[Supplied passage]
Dental problems in pets are often overlooked and can lead to significant health problems. Gum disease is the most common disease in adult dogs.
Gum Disease Progression
The disease begins when bacteria and food material stick to the surface of your pet’s teeth. These bacteria then form an off-white, sticky layer called dental plaque. If the plaque isn’t removed it hardens to form tartar which is a brown, rough deposit on the teeth.
The bacteria within plaque and tartar attack the gums and cause inflammation of the gum tissue, damaging them and then breaking down the attachments to the other structures which hold the teeth in place.
Untreated, the tooth will become loose and fall out. This is uncomfortable and can be a very painful process for your pet.
Common Causes of Gum Disease
1. Age: Dental disease is more common in older pets.
2. Breed: Smaller dogs are more likely to have overcrowded or misaligned teeth making them difficult to clean, and hence more prone to dental disease.
3. Food: Feeding predominantly wet food tends to lead to a more rapid build-up of plaque and tartar.
Signs of Gum Disease
1. Bad breath: Bad breath in pets is not normal and is almost always a sign of underlying gum disease.
2. Bleeding gums: Bleeding or inflamed gums are a major sign of gum disease.
3. Behaviour: If your pet is less lively, less sociable or less playful it can be because of the effect of gum disease. Your pet may also be reluctant to have their head or face touched which can be a sign of sore teeth or gums. Your pet may also be reluctant to eat hard food or paw at their face.

[Instructions to follow]
Say whether each statement below agrees with the pet gum disease text, answering yes or no and quoting the deciding words of the text.
1. Tartar is an off-white, sticky layer on the teeth.
2. Smaller dogs are more prone to dental disease.
3. Feeding mostly wet food slows the build-up of plaque.

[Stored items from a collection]
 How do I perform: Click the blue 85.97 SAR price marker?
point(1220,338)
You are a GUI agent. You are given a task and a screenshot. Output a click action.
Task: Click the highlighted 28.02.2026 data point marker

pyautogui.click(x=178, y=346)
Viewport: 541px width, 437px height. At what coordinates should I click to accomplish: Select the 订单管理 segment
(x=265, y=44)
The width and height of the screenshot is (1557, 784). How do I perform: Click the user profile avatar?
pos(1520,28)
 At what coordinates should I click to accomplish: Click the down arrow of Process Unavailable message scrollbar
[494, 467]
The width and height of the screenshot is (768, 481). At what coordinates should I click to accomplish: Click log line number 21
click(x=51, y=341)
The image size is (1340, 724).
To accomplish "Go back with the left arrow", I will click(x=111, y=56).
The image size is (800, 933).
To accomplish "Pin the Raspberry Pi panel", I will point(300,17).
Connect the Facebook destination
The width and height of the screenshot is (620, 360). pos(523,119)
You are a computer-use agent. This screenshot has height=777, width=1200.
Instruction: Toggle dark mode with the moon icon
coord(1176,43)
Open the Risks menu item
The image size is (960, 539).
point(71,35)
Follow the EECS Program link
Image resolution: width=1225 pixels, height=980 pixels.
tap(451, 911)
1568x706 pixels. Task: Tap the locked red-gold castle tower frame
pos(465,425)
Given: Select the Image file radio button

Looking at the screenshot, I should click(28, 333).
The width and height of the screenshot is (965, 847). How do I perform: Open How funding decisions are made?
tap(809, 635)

[Answer]
1. No: "tartar which is a brown, rough deposit on the teeth"
2. Yes: "Smaller dogs are more likely to have overcrowded or misaligned teeth making them difficult to clean, and hence more prone to dental disease."
3. No: "Feeding predominantly wet food tends to lead to a more rapid build-up of plaque and tartar."